周亭川眼珠转了转,坐在车辕上扯着嗓子喊:“姑娘,咱们大人忙着去刑部司呢,天怪冷呢,您身上单薄,还是早些回去吧。”
说是这么说,手却分明在朝她招。
如意笑眯眯地走过来,手一撑就坐上了车辕右边:“巧了,我也要去刑部司给拂满送早膳,不介意带我一程吧?”
周亭川点头,又瞥了瞥身后紧闭的车门:“地上积雪未散,难为姑娘站了这么久。”
“谁让你们大人不会心疼人呢。”她耸肩,“都往府里送了好几盒子礼物了,也不见他给我开门。”
礼物?沈岐远听得皱眉。他没有收到,管事也没禀告他,送哪儿去了?
“姑娘见谅,昨儿天气不好,大人心烦,一回府就发了好大一通脾气,吓得管事们都不敢靠近,您送的东西许是都还在二门门房里搁着呢。”

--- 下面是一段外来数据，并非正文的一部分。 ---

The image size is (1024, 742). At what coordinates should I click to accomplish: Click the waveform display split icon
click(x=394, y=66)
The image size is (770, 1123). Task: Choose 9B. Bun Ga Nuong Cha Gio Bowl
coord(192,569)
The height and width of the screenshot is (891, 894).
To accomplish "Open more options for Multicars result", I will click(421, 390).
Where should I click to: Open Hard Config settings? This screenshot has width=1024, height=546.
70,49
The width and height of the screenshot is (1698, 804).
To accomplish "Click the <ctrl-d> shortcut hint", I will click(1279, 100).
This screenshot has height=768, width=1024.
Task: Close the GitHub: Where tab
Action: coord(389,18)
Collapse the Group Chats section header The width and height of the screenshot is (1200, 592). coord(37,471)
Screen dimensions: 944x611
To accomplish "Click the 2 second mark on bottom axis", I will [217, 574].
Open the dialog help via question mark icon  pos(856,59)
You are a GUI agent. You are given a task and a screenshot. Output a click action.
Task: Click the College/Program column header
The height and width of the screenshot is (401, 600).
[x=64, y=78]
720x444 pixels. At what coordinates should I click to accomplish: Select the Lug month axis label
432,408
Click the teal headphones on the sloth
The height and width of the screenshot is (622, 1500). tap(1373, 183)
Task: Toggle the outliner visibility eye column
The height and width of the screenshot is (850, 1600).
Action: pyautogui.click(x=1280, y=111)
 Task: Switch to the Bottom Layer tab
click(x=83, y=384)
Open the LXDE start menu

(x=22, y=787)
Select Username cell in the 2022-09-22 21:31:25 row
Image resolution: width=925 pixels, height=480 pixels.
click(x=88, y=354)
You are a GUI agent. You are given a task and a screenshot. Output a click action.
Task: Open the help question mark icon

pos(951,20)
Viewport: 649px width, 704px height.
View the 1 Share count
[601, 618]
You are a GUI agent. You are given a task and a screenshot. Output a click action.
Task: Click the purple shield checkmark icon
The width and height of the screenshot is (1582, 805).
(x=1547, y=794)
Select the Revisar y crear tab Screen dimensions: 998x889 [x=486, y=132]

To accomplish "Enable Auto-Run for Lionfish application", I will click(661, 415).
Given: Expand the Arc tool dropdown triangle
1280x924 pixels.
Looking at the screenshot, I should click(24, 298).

又发脾气?如意哭笑不得:“前日生我的气倒好说是我惹他了,昨儿我可没见他。”
“也不算没见。”周亭川摸了摸鼻尖,含糊地道,“西城门处倒是远远瞧见了,只是大人没让我出声。”
西城门?如意了然,昨日她从苍耳山把魏子玦带回来,的确路过了西城门,只是人在车厢里,没见着外头的光景。
“大人昨日也去苍耳山了?”她扭头看向紧闭的车门。
车里的人没有应她,寒风飕飕,吹起她鬓边的碎发。
周亭川咳嗽了一声,突然道:“姑娘怎么没带件披风出来,手上都冻出青紫来了。”
如意纳闷地低头,心说虽然是有些冷,但青紫是不是也太夸张了些。
然而周亭川这话一落,背后的车门竟就开了。
虽然是踹开的,带着些火气,但里头的暖香扑洒了出来,如意抬头,正好能看见沈岐远那双阴沉沉的眼。
“要么滚下去,要么滚进来。”他冷声开口。
这还用选吗,如意想也不想就爬进了车厢。
周亭川伸手便将门合上。
车厢宽敞,但放了炭火,故而明意只能挤在沈岐远身旁,侧着眼看他。
他今日髻束得高,两侧碎发拢进双辫,一并合于紫金宝冠之中,眉目英挺,薄唇含威,端坐在正位上,连眼角余光都没给她。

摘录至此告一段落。